Tauranga City Council staff recently told the Bay of Plenty Times that their $2b funding hole is the ‘biggest challenge we’ve had’.
During last year’s Annual Plan, only one Tauranga City Council elected member voted against changing the rating tools that resulted in more commercial properties paying more in rates.
It appears the political currents are drifting towards commercial property owners contributing more rates in future years. The main question is now how much will rates increase by, and how will it be invested by the Council?
I recently ran a panel discussion about the key findings of a survey of Chamber members, ran by Key Research.
Upon questioning, the panel said their willingness to pay more in rates was a question of value: They wanted to know the Council’s plan and have trust that the plan would be delivered.
Many other businesses are telling me that local traffic is becoming a barrier to their operations – the business is not earning money if their vans and vehicles are stuck in traffic.

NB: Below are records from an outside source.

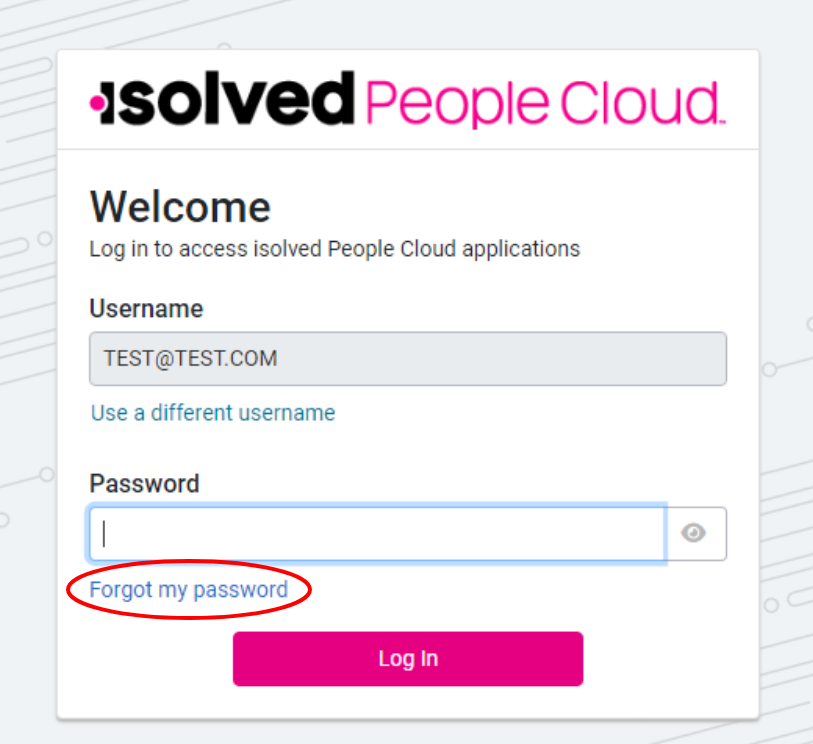Click the word password in Forgot link
Screen dimensions: 813x744
pyautogui.click(x=240, y=589)
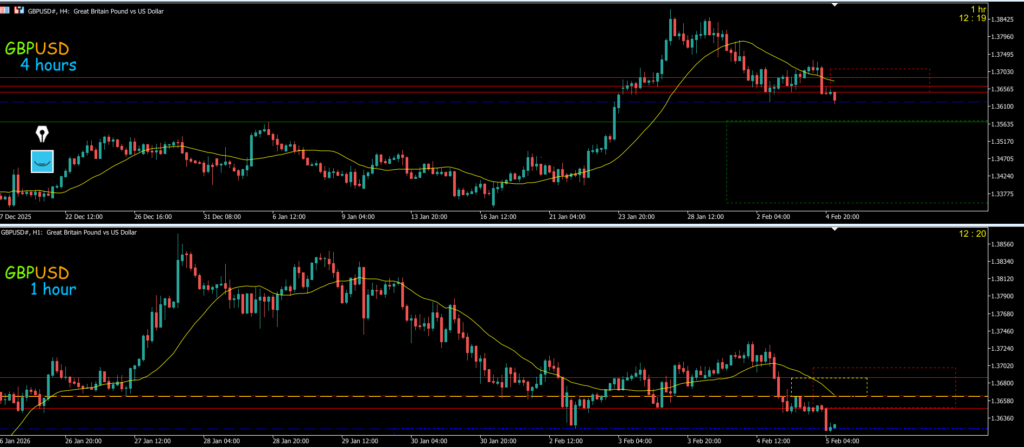Viewport: 1024px width, 447px height.
Task: Select the red dotted rectangle in the 4-hour chart
Action: point(880,70)
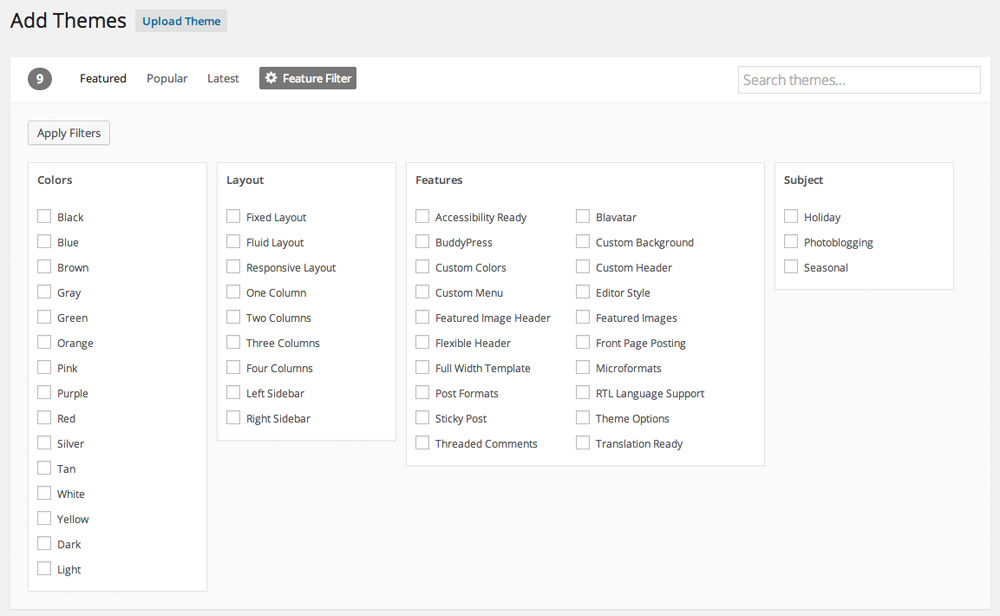This screenshot has width=1000, height=616.
Task: Select the Red color filter
Action: 44,417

However, there is strong resistance to increasing rates on businesses if that money goes into the Council’s general funding bucket.
In 2014, the Council received very little community resistance to putting in a stormwater levy as rivers were running through homes and businesses during storms.

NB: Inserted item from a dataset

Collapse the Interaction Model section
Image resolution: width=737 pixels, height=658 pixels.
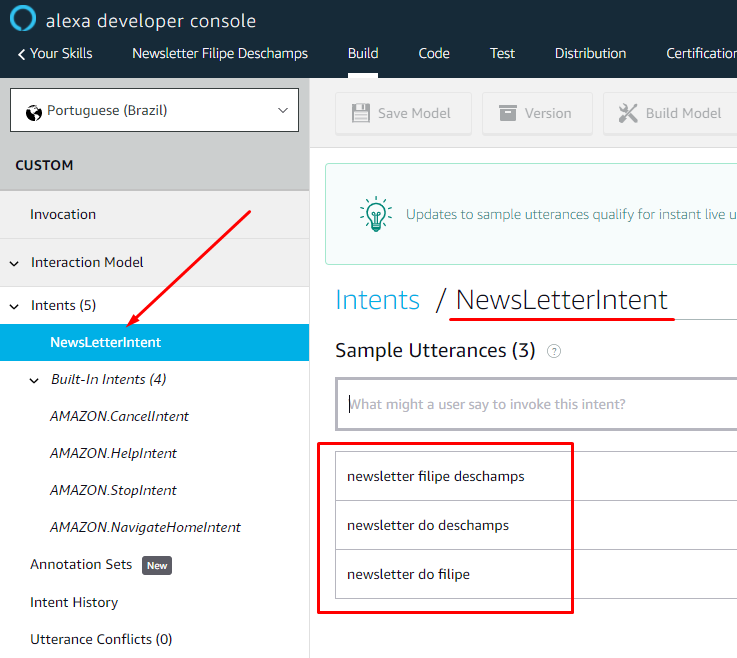pos(14,263)
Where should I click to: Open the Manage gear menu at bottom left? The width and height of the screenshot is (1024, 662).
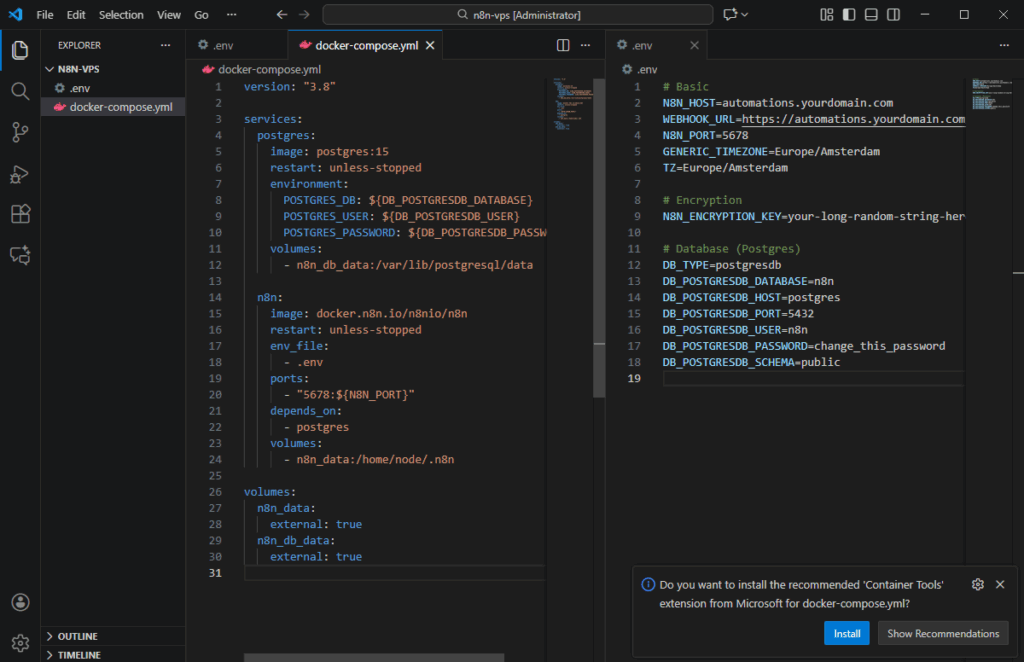(20, 642)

I feel like a targeted rate or a levy on commercial properties would help accelerate transport investment. It would also improve Council’s debt to revenue ratio, which means it could borrow more to advance more infrastructure investment.

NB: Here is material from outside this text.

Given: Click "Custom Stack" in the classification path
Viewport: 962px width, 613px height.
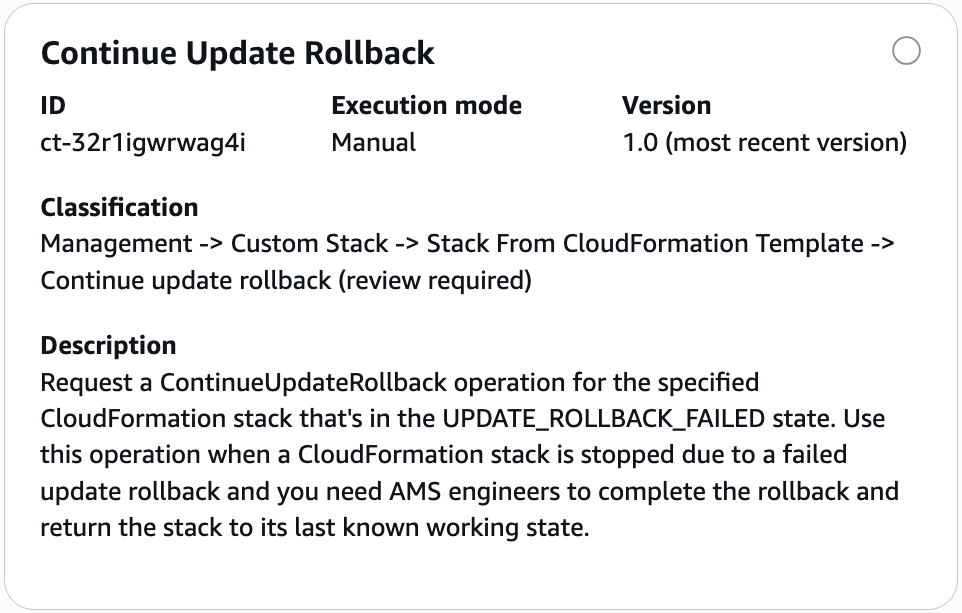Looking at the screenshot, I should pos(309,243).
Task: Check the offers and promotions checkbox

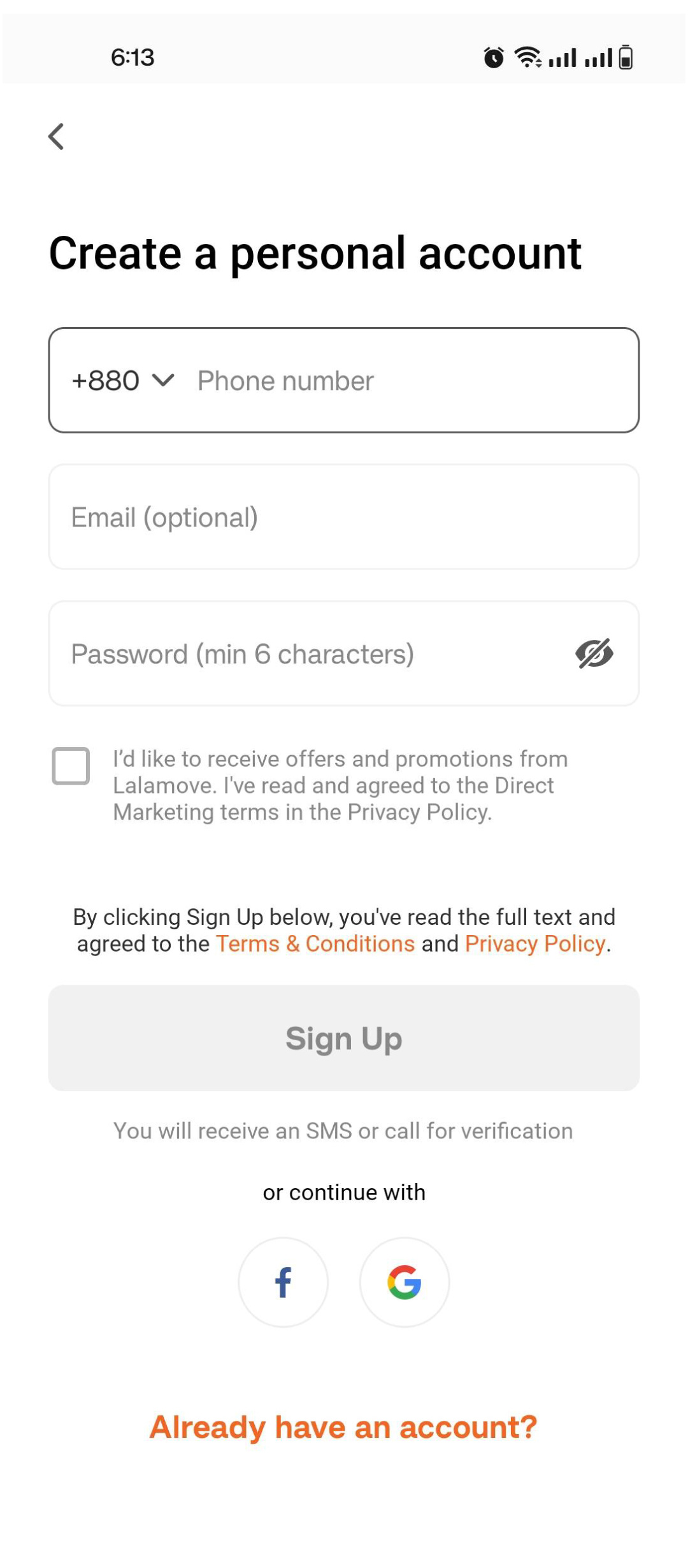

Whether another mayor is elected next year, or the Government appoints Commissioners to replace all elected members, it is very likely that commercial properties will pay more in either scenario.
The Council needs to address their biggest issue, which is their $2b funding deficit. Rates will be going up whether a Commissioner or a democratically elected council is still at the decision-making table.
Let’s rally behind an option that ensures business funding is targeted towards delivering infrastructure that benefits the local economy and keeps Tauranga moving forward.
In the future, I will outline what the region’s SmartGrowth 30-year Plan and the Transport System Plan will mean for the local business community, as this is what you’ll be buying with your rates.